> **How to complete this task**: Every entry that follows should be written out again exactly.

> **Dataset entries**:
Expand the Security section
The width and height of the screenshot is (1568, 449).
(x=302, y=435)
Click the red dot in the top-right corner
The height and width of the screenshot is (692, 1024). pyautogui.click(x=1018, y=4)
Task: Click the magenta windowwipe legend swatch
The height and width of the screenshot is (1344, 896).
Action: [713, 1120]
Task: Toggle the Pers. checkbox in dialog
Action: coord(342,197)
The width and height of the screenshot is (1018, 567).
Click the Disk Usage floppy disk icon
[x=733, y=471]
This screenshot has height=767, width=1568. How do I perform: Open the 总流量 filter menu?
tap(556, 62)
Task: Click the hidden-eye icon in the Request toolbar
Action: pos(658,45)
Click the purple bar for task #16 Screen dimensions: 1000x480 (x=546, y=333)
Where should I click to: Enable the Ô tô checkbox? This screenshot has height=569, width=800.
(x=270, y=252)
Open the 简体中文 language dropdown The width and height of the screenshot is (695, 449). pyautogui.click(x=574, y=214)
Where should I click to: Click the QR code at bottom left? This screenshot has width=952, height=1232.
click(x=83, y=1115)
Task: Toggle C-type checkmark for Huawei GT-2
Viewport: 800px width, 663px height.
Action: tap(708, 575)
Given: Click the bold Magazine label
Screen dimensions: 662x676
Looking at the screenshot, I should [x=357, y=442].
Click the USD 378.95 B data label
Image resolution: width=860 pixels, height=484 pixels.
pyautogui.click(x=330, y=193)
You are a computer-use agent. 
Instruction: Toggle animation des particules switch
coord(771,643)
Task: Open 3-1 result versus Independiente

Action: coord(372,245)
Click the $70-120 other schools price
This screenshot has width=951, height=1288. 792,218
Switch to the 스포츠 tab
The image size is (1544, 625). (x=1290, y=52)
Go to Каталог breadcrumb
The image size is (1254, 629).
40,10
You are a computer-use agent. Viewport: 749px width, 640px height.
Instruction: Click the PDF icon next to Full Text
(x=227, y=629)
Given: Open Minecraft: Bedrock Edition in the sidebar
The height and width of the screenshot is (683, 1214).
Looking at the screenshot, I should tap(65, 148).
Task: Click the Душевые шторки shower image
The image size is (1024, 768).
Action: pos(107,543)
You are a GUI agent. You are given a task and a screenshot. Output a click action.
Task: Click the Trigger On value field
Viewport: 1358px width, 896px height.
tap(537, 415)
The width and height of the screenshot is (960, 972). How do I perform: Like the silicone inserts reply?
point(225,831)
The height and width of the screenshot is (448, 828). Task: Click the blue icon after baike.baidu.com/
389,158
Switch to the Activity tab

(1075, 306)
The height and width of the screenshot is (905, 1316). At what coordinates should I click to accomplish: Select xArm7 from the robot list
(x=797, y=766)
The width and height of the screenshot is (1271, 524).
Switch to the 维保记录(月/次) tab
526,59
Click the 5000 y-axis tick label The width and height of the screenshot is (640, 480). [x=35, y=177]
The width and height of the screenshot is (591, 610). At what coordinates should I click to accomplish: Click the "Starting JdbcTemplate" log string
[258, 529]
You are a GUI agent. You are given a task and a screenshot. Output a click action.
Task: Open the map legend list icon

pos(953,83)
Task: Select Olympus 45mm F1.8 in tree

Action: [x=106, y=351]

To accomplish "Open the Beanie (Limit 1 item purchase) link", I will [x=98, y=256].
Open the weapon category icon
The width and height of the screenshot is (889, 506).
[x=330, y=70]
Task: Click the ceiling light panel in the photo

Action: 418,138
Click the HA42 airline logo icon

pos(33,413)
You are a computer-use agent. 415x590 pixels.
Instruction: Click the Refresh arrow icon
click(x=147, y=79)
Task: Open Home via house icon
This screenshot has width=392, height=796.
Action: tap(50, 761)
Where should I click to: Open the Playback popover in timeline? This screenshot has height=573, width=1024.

> **Answer to the problem**:
Expand the Security section
The width and height of the screenshot is (1568, 449).
(x=302, y=435)
Click the red dot in the top-right corner
The height and width of the screenshot is (692, 1024). pyautogui.click(x=1018, y=4)
Task: Click the magenta windowwipe legend swatch
The height and width of the screenshot is (1344, 896).
Action: [713, 1120]
Task: Toggle the Pers. checkbox in dialog
Action: coord(342,197)
The width and height of the screenshot is (1018, 567).
Click the Disk Usage floppy disk icon
[x=733, y=471]
This screenshot has height=767, width=1568. How do I perform: Open the 总流量 filter menu?
tap(556, 62)
Task: Click the hidden-eye icon in the Request toolbar
Action: pos(658,45)
Click the purple bar for task #16 Screen dimensions: 1000x480 (x=546, y=333)
Where should I click to: Enable the Ô tô checkbox? This screenshot has height=569, width=800.
(x=270, y=252)
Open the 简体中文 language dropdown The width and height of the screenshot is (695, 449). pyautogui.click(x=574, y=214)
Where should I click to: Click the QR code at bottom left? This screenshot has width=952, height=1232.
click(x=83, y=1115)
Task: Toggle C-type checkmark for Huawei GT-2
Viewport: 800px width, 663px height.
Action: tap(708, 575)
Given: Click the bold Magazine label
Screen dimensions: 662x676
Looking at the screenshot, I should [x=357, y=442].
Click the USD 378.95 B data label
Image resolution: width=860 pixels, height=484 pixels.
pyautogui.click(x=330, y=193)
You are a computer-use agent. 
Instruction: Toggle animation des particules switch
coord(771,643)
Task: Open 3-1 result versus Independiente

Action: coord(372,245)
Click the $70-120 other schools price
This screenshot has width=951, height=1288. 792,218
Switch to the 스포츠 tab
The image size is (1544, 625). (x=1290, y=52)
Go to Каталог breadcrumb
The image size is (1254, 629).
40,10
You are a computer-use agent. Viewport: 749px width, 640px height.
Instruction: Click the PDF icon next to Full Text
(x=227, y=629)
Given: Open Minecraft: Bedrock Edition in the sidebar
The height and width of the screenshot is (683, 1214).
Looking at the screenshot, I should tap(65, 148).
Task: Click the Душевые шторки shower image
The image size is (1024, 768).
Action: pos(107,543)
You are a GUI agent. You are given a task and a screenshot. Output a click action.
Task: Click the Trigger On value field
Viewport: 1358px width, 896px height.
tap(537, 415)
The width and height of the screenshot is (960, 972). How do I perform: Like the silicone inserts reply?
point(225,831)
The height and width of the screenshot is (448, 828). Task: Click the blue icon after baike.baidu.com/
389,158
Switch to the Activity tab

(1075, 306)
The height and width of the screenshot is (905, 1316). At what coordinates should I click to accomplish: Select xArm7 from the robot list
(x=797, y=766)
The width and height of the screenshot is (1271, 524).
Switch to the 维保记录(月/次) tab
526,59
Click the 5000 y-axis tick label The width and height of the screenshot is (640, 480). [x=35, y=177]
The width and height of the screenshot is (591, 610). At what coordinates should I click to accomplish: Click the "Starting JdbcTemplate" log string
[258, 529]
You are a GUI agent. You are given a task and a screenshot. Output a click action.
Task: Open the map legend list icon

pos(953,83)
Task: Select Olympus 45mm F1.8 in tree

Action: [x=106, y=351]

To accomplish "Open the Beanie (Limit 1 item purchase) link", I will [x=98, y=256].
Open the weapon category icon
The width and height of the screenshot is (889, 506).
[x=330, y=70]
Task: Click the ceiling light panel in the photo

Action: 418,138
Click the HA42 airline logo icon

pos(33,413)
You are a computer-use agent. 415x590 pixels.
Instruction: Click the Refresh arrow icon
click(x=147, y=79)
Task: Open Home via house icon
This screenshot has width=392, height=796.
Action: tap(50, 761)
Where should I click to: Open the Playback popover in timeline? This screenshot has height=573, width=1024.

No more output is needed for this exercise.